WHAT IS EXPECTED: Put every line of the rows below into a JSON list of strings, one string per line, leaving out blank lines.

-- START OF AVAILABLE DATA --

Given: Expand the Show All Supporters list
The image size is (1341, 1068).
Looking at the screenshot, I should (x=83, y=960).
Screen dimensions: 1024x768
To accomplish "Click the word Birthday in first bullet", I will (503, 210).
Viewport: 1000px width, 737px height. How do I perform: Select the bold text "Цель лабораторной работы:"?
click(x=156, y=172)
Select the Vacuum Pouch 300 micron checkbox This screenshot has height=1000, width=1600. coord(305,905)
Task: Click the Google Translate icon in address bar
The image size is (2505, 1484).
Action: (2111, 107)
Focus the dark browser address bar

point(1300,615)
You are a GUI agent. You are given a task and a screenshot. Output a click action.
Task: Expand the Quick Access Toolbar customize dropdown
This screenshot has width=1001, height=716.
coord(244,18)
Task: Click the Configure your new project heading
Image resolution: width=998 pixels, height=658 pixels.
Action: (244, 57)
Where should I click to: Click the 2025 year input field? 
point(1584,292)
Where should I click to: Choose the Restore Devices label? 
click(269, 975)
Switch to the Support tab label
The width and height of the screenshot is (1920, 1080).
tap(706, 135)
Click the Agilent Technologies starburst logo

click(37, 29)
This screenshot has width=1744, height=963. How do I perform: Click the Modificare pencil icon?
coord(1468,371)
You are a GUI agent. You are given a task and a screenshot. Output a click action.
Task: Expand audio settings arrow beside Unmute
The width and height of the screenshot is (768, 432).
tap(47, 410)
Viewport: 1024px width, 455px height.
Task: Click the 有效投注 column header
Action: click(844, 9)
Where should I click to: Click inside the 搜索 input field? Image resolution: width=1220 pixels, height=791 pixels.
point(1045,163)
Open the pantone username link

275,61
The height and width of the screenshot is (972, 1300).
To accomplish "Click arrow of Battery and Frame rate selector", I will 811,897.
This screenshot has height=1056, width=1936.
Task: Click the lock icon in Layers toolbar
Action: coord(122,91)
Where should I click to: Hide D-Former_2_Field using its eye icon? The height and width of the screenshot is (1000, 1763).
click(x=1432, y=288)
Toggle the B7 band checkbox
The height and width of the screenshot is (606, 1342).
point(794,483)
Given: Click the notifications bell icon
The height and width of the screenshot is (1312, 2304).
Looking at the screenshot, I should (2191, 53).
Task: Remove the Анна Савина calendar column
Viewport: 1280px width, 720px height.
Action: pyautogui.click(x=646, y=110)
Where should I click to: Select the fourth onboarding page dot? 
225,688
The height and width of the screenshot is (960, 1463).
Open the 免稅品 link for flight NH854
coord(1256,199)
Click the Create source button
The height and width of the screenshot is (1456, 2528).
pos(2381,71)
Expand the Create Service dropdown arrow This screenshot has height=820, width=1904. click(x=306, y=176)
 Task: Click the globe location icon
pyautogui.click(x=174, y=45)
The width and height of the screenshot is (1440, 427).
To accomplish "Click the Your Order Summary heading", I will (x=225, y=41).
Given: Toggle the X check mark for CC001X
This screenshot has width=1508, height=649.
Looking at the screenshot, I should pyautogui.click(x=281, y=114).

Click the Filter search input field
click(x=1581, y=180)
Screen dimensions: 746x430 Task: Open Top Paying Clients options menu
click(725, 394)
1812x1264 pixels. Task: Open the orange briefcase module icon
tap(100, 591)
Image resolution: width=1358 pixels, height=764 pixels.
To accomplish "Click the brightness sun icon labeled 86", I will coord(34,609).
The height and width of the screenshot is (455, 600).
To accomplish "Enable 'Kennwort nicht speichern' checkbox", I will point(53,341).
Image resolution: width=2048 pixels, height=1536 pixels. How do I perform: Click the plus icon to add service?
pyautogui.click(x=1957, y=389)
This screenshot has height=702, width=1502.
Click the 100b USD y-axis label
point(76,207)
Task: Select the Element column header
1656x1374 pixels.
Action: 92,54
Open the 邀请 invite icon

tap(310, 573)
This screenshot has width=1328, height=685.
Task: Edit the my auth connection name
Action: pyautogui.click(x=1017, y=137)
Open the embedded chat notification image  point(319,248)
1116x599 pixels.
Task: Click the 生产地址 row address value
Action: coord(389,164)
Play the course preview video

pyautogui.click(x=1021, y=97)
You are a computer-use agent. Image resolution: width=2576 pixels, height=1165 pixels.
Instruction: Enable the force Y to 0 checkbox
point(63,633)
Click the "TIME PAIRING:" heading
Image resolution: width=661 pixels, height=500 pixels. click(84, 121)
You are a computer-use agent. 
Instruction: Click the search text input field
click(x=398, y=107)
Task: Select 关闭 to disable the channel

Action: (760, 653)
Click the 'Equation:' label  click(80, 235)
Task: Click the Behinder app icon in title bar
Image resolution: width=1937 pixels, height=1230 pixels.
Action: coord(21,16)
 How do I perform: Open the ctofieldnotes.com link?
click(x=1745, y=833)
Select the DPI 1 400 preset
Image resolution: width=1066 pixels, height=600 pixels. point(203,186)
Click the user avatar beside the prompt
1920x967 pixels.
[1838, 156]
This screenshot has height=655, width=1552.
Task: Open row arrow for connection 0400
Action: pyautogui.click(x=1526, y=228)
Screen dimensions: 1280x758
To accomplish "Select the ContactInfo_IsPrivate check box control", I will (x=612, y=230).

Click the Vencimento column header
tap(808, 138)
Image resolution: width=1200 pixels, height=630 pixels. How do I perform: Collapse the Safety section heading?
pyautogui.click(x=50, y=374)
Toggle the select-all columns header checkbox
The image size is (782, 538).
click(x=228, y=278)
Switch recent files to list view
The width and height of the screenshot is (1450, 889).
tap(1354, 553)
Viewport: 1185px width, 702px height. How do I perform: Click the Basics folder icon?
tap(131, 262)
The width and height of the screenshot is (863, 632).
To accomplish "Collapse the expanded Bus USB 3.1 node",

-- END OF AVAILABLE DATA --

TASK ANSWER:
[
  "Given: Expand the Show All Supporters list",
  "The image size is (1341, 1068).",
  "Looking at the screenshot, I should (x=83, y=960).",
  "Screen dimensions: 1024x768",
  "To accomplish \"Click the word Birthday in first bullet\", I will (503, 210).",
  "Viewport: 1000px width, 737px height. How do I perform: Select the bold text \"Цель лабораторной работы:\"?",
  "click(x=156, y=172)",
  "Select the Vacuum Pouch 300 micron checkbox This screenshot has height=1000, width=1600. coord(305,905)",
  "Task: Click the Google Translate icon in address bar",
  "The image size is (2505, 1484).",
  "Action: (2111, 107)",
  "Focus the dark browser address bar",
  "point(1300,615)",
  "You are a GUI agent. You are given a task and a screenshot. Output a click action.",
  "Task: Expand the Quick Access Toolbar customize dropdown",
  "This screenshot has width=1001, height=716.",
  "coord(244,18)",
  "Task: Click the Configure your new project heading",
  "Image resolution: width=998 pixels, height=658 pixels.",
  "Action: (244, 57)",
  "Where should I click to: Click the 2025 year input field? ",
  "point(1584,292)",
  "Where should I click to: Choose the Restore Devices label? ",
  "click(269, 975)",
  "Switch to the Support tab label",
  "The width and height of the screenshot is (1920, 1080).",
  "tap(706, 135)",
  "Click the Agilent Technologies starburst logo",
  "click(37, 29)",
  "This screenshot has width=1744, height=963. How do I perform: Click the Modificare pencil icon?",
  "coord(1468,371)",
  "You are a GUI agent. You are given a task and a screenshot. Output a click action.",
  "Task: Expand audio settings arrow beside Unmute",
  "The width and height of the screenshot is (768, 432).",
  "tap(47, 410)",
  "Viewport: 1024px width, 455px height.",
  "Task: Click the 有效投注 column header",
  "Action: click(844, 9)",
  "Where should I click to: Click inside the 搜索 input field? Image resolution: width=1220 pixels, height=791 pixels.",
  "point(1045,163)",
  "Open the pantone username link",
  "275,61",
  "The height and width of the screenshot is (972, 1300).",
  "To accomplish \"Click arrow of Battery and Frame rate selector\", I will 811,897.",
  "This screenshot has height=1056, width=1936.",
  "Task: Click the lock icon in Layers toolbar",
  "Action: coord(122,91)",
  "Where should I click to: Hide D-Former_2_Field using its eye icon? The height and width of the screenshot is (1000, 1763).",
  "click(x=1432, y=288)",
  "Toggle the B7 band checkbox",
  "The height and width of the screenshot is (606, 1342).",
  "point(794,483)",
  "Given: Click the notifications bell icon",
  "The height and width of the screenshot is (1312, 2304).",
  "Looking at the screenshot, I should (2191, 53).",
  "Task: Remove the Анна Савина calendar column",
  "Viewport: 1280px width, 720px height.",
  "Action: pyautogui.click(x=646, y=110)",
  "Where should I click to: Select the fourth onboarding page dot? ",
  "225,688",
  "The height and width of the screenshot is (960, 1463).",
  "Open the 免稅品 link for flight NH854",
  "coord(1256,199)",
  "Click the Create source button",
  "The height and width of the screenshot is (1456, 2528).",
  "pos(2381,71)",
  "Expand the Create Service dropdown arrow This screenshot has height=820, width=1904. click(x=306, y=176)",
  " Task: Click the globe location icon",
  "pyautogui.click(x=174, y=45)",
  "The width and height of the screenshot is (1440, 427).",
  "To accomplish \"Click the Your Order Summary heading\", I will (x=225, y=41).",
  "Given: Toggle the X check mark for CC001X",
  "This screenshot has width=1508, height=649.",
  "Looking at the screenshot, I should pyautogui.click(x=281, y=114).",
  "Click the Filter search input field",
  "click(x=1581, y=180)",
  "Screen dimensions: 746x430 Task: Open Top Paying Clients options menu",
  "click(725, 394)",
  "1812x1264 pixels. Task: Open the orange briefcase module icon",
  "tap(100, 591)",
  "Image resolution: width=1358 pixels, height=764 pixels.",
  "To accomplish \"Click the brightness sun icon labeled 86\", I will coord(34,609).",
  "The height and width of the screenshot is (455, 600).",
  "To accomplish \"Enable 'Kennwort nicht speichern' checkbox\", I will point(53,341).",
  "Image resolution: width=2048 pixels, height=1536 pixels. How do I perform: Click the plus icon to add service?",
  "pyautogui.click(x=1957, y=389)",
  "This screenshot has height=702, width=1502.",
  "Click the 100b USD y-axis label",
  "point(76,207)",
  "Task: Select the Element column header",
  "1656x1374 pixels.",
  "Action: 92,54",
  "Open the 邀请 invite icon",
  "tap(310, 573)",
  "This screenshot has width=1328, height=685.",
  "Task: Edit the my auth connection name",
  "Action: pyautogui.click(x=1017, y=137)",
  "Open the embedded chat notification image  point(319,248)",
  "1116x599 pixels.",
  "Task: Click the 生产地址 row address value",
  "Action: coord(389,164)",
  "Play the course preview video",
  "pyautogui.click(x=1021, y=97)",
  "You are a computer-use agent. Image resolution: width=2576 pixels, height=1165 pixels.",
  "Instruction: Enable the force Y to 0 checkbox",
  "point(63,633)",
  "Click the \"TIME PAIRING:\" heading",
  "Image resolution: width=661 pixels, height=500 pixels. click(84, 121)",
  "You are a computer-use agent. ",
  "Instruction: Click the search text input field",
  "click(x=398, y=107)",
  "Task: Select 关闭 to disable the channel",
  "Action: (760, 653)",
  "Click the 'Equation:' label  click(80, 235)",
  "Task: Click the Behinder app icon in title bar",
  "Image resolution: width=1937 pixels, height=1230 pixels.",
  "Action: coord(21,16)",
  " How do I perform: Open the ctofieldnotes.com link?",
  "click(x=1745, y=833)",
  "Select the DPI 1 400 preset",
  "Image resolution: width=1066 pixels, height=600 pixels. point(203,186)",
  "Click the user avatar beside the prompt",
  "1920x967 pixels.",
  "[1838, 156]",
  "This screenshot has height=655, width=1552.",
  "Task: Open row arrow for connection 0400",
  "Action: pyautogui.click(x=1526, y=228)",
  "Screen dimensions: 1280x758",
  "To accomplish \"Select the ContactInfo_IsPrivate check box control\", I will (x=612, y=230).",
  "Click the Vencimento column header",
  "tap(808, 138)",
  "Image resolution: width=1200 pixels, height=630 pixels. How do I perform: Collapse the Safety section heading?",
  "pyautogui.click(x=50, y=374)",
  "Toggle the select-all columns header checkbox",
  "The image size is (782, 538).",
  "click(x=228, y=278)",
  "Switch recent files to list view",
  "The width and height of the screenshot is (1450, 889).",
  "tap(1354, 553)",
  "Viewport: 1185px width, 702px height. How do I perform: Click the Basics folder icon?",
  "tap(131, 262)",
  "The width and height of the screenshot is (863, 632).",
  "To accomplish \"Collapse the expanded Bus USB 3.1 node\","
]